Me acerqué y le di otro beso que ella recibió más contenta. La ayudé a acomodar los paquetes, limpiar el estrecho terreno y cerrar la persiana metálica. Rápidamente ella se animó y conversamos bastante sobre algunos amigos y la situación que estábamos atravesando. Yo le expuse una vez más mis teorías sobre cómo llevar adelante la vida manteniendo cierta inconsistencia en las conductas y los hábitos, y bastante improvisación en cuanto respecta al quehacer diario. Ella no parecía muy convencida pero me agarraba la mano igual y aceptaba mi forma de ser.
-Sabés que te quiero, tonto, pero a veces sos tan testarudo y te irritás como un marrano…
Ahí la abracé y le acaricié levemente una teta, en un gesto infantil e inocente.
-¿Te parece? Yo soy bueno…
-Ahora, pero ya te olvidaste hoy cuando te levantaste y arrojabas los cubiertos sucios contra las paredes y golpeabas cualquier objeto que tuvieras a mano. Te levantaste sacado, mi vieja creyó que te agarró un ataque de furia por algo que había hecho yo.
-No seas exagerada, cualquiera puede tener un momento de mal humor donde mandás todo al carajo. Justo vos no me vengas a decir eso a mí, no nos vamos a reprochar esas nimiedades. ¿No te hice después un rico café con leche y tostadas?, ¿no te dejé ver lo que vos querías en la televisión?

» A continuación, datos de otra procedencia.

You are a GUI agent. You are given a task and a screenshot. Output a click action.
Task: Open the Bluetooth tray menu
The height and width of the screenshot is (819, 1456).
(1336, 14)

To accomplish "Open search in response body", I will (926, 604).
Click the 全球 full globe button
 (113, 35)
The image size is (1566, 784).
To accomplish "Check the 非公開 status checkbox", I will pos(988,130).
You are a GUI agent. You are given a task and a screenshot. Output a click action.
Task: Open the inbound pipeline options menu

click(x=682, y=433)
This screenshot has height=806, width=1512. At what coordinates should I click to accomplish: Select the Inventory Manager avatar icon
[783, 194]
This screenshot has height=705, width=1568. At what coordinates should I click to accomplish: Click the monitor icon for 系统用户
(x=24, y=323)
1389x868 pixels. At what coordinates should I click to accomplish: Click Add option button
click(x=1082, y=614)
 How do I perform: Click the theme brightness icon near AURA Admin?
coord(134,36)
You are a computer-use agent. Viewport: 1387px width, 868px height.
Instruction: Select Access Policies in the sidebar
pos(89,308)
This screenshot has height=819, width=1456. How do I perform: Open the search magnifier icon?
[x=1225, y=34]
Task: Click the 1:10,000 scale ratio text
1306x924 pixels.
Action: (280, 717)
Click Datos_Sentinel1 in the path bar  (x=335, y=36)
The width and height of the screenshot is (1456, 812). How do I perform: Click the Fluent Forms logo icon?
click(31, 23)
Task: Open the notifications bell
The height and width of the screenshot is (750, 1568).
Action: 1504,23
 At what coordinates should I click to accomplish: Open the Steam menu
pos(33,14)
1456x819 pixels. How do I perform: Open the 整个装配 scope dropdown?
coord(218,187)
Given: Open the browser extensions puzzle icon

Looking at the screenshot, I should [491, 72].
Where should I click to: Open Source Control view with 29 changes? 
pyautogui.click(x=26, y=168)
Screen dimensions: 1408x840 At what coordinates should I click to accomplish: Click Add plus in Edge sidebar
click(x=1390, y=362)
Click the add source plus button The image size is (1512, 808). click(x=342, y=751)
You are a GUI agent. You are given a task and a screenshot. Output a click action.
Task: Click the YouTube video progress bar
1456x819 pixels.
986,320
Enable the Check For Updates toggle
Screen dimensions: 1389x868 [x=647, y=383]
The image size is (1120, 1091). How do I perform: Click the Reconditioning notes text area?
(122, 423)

Después de mis argumentos los ánimos de discusión se disiparon. Apenas arribamos a casa, los tejes y manejes domésticos captaron nuestra atención. Había que darle las pastillas a la mamá de Rosario, descolgar la ropa, lavar los platos y regar las plantas. Otras actividades similares nos aguardaban luego pero dimos rienda suelta a una sana haraganería. Ya era de noche y estábamos cansados. Por eso nos dormimos pronto y nos despertamos temprano. Por la mañana me atacó un extraño buen humor que soliviantó mis deseos de escapar de la rutina. Estaba barajando posibilidades, viendo qué podía hacer –las opciones más atractivas eran el cine, un partido de fútbol o un evento cultural con música en vivo (tocaban grupos modernos y populares)- pero una llamada de Ariel cambió la tendencia. Me contó que había ocurrido algo grave, que no me lo podía decir por teléfono, y me invitaba a tomar unas cervezas en El Punto, un bar de Plátanos.